AES Side-Channel Attacks: Cache Timing and Power Analysis Vulnerabilities

Introduction

While AES is mathematically secure, real-world implementations leak information through physical side channels: timing, power consumption, and electromagnetic radiation. Understanding these attacks is essential for secure implementation.

AES Algorithm Review

Structure

AES-128 processes 128-bit blocks using 10 rounds:

def aes_encrypt(plaintext, key):
    """
    AES-128 encryption
    """
    state = plaintext
    round_keys = key_expansion(key)  # Generate 11 round keys

    # Initial round
    state = add_round_key(state, round_keys[0])

    # Main rounds (9 rounds)
    for round_num in range(1, 10):
        state = sub_bytes(state)        # S-box substitution
        state = shift_rows(state)       # Row permutation
        state = mix_columns(state)      # Column mixing
        state = add_round_key(state, round_keys[round_num])

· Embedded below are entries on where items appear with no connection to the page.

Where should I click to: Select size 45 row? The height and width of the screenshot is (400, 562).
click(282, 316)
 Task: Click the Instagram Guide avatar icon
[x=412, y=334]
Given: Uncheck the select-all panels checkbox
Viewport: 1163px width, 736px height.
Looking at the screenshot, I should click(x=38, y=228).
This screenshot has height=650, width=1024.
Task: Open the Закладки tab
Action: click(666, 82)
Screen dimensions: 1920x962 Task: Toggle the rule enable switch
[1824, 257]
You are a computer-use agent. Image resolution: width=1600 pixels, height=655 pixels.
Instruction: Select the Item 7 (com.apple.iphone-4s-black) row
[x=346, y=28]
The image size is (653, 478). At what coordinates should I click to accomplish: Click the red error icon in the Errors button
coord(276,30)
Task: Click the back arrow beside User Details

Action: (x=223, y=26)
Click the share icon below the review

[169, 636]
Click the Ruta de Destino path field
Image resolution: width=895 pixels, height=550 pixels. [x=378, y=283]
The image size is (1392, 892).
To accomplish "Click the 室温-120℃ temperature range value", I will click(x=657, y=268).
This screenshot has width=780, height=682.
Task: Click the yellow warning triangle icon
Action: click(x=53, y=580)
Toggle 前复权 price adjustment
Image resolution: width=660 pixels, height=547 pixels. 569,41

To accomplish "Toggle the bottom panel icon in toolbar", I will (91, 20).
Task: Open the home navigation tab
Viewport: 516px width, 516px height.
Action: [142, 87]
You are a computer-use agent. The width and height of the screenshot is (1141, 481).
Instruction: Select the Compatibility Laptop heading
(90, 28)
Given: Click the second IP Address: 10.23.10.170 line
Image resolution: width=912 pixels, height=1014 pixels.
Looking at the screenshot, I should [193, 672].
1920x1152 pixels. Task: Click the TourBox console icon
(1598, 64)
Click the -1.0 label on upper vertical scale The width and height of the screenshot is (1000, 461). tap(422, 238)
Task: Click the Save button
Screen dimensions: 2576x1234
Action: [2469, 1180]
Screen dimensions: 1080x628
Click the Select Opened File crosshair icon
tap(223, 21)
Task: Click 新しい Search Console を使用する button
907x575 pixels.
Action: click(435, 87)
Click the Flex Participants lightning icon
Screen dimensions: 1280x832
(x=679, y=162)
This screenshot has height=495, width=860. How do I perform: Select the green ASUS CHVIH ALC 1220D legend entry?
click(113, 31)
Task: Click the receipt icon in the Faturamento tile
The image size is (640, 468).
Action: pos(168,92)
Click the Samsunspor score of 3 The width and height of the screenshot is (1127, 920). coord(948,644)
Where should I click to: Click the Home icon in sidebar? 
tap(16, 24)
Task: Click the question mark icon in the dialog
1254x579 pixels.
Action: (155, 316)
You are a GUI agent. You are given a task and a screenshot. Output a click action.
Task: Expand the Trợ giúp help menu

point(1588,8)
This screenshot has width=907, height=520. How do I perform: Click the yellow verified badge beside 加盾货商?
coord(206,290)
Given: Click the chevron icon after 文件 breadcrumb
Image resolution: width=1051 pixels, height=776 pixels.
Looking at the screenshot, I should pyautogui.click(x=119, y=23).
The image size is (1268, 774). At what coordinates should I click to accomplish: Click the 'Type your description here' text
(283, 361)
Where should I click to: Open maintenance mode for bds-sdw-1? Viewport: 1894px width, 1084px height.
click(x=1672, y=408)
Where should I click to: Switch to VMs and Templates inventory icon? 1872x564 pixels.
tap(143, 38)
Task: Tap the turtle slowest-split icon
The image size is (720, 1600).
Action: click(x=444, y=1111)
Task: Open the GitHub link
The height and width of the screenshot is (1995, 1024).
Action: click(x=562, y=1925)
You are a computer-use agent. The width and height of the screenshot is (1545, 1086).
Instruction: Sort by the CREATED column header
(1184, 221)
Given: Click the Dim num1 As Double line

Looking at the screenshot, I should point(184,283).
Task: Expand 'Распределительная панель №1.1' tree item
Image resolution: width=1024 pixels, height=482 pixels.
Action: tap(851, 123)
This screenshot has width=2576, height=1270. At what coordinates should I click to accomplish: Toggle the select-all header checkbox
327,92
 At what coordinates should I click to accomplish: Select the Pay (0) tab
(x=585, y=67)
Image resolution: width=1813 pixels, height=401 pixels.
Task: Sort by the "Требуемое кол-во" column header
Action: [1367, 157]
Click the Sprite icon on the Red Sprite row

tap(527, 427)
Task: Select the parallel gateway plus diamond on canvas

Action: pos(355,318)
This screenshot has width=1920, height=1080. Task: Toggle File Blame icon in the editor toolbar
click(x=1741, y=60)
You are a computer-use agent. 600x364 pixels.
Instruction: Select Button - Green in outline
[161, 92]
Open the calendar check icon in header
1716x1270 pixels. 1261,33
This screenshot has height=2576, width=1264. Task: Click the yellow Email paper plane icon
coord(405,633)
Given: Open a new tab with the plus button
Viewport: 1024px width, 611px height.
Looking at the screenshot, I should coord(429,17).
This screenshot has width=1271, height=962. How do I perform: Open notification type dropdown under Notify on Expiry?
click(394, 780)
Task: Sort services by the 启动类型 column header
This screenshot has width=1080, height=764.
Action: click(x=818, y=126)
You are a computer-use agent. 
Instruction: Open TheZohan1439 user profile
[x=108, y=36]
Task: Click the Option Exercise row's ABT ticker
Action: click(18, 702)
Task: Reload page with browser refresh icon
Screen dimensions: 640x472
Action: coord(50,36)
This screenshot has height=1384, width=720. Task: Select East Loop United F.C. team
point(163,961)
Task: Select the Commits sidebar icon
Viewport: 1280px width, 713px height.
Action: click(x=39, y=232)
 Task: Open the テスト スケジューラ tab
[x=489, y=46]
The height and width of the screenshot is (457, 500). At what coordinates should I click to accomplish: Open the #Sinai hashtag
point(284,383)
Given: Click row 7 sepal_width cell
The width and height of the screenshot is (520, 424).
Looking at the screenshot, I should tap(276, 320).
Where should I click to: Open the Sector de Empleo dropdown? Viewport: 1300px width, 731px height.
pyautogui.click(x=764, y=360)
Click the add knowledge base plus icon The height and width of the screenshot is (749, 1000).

    # Final round (no MixColumns)
    state = sub_bytes(state)
    state = shift_rows(state)
    state = add_round_key(state, round_keys[10])

    return state

S-Box Lookup

The S-box is the only non-linear component:

# Rijndael S-box (256 bytes)
SBOX = [
    0x63, 0x7c, 0x77, 0x7b, 0xf2, 0x6b, 0x6f, 0xc5,
    # ... (256 total values)
]

def sub_bytes(state):
    """Apply S-box to each byte"""
    return bytes([SBOX[b] for b in state])

Vulnerability: Table lookups leak information through cache timing!

Cache-Timing Attacks

CPU Cache Basics

Modern CPUs use multi-level caches:

L1: 32 KB, ~4 cycles
L2: 256 KB, ~12 cycles
L3: 8 MB, ~40 cycles
RAM: GB, ~200 cycles

Cache line: 64 bytes loaded together

Vulnerability in Table-Based AES

Standard implementation uses pre-computed tables:

# T-tables for fast AES (per-round lookup tables)
T0 = [
    0xc66363a5, 0xf87c7c84, 0xee777799, 0xf67b7b8d,
    # ... 256 entries of 32-bit values
]

def aes_round_fast(state, round_key):
    """
    Fast AES using T-tables
    VULNERABLE to cache timing!
    """
    result = [0] * 16

    for i in range(4):
        result[4*i:4*i+4] = (
            T0[state[4*i]] ^
            T1[state[4*i+1]] ^
            T2[state[4*i+2]] ^
            T3[state[4*i+3]] ^
            round_key[4*i:4*i+4]
        )

    return bytes(result)

Attack Mechanism

Observation: Table access time depends on cache state.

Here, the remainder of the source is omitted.